> **Task objective**
Go through the material below and copy all lines with "agent".

------

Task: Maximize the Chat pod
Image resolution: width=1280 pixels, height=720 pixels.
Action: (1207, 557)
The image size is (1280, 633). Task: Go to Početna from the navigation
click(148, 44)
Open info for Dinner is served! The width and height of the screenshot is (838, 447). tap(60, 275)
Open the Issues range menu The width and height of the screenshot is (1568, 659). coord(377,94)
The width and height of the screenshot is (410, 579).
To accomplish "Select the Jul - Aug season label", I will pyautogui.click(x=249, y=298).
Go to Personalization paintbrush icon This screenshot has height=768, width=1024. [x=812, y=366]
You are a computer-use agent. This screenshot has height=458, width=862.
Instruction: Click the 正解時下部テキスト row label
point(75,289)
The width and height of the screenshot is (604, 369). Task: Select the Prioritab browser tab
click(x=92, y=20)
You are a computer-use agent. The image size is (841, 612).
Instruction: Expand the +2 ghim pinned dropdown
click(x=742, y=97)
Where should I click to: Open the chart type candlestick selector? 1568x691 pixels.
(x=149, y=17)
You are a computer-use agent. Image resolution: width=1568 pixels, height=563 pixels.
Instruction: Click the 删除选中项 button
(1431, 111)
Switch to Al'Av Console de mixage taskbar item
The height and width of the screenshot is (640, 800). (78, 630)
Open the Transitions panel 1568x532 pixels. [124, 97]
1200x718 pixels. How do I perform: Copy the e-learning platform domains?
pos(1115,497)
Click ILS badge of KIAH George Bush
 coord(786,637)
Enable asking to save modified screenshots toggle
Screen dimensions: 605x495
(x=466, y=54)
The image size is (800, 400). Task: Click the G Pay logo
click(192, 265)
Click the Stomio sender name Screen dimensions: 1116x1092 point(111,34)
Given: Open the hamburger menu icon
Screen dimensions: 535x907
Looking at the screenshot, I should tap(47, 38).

------

> **Result of this exercise**
You are a computer-use agent. This screenshot has height=458, width=862.
You are a computer-use agent. The image size is (841, 612).
You are a computer-use agent. Image resolution: width=1568 pixels, height=563 pixels.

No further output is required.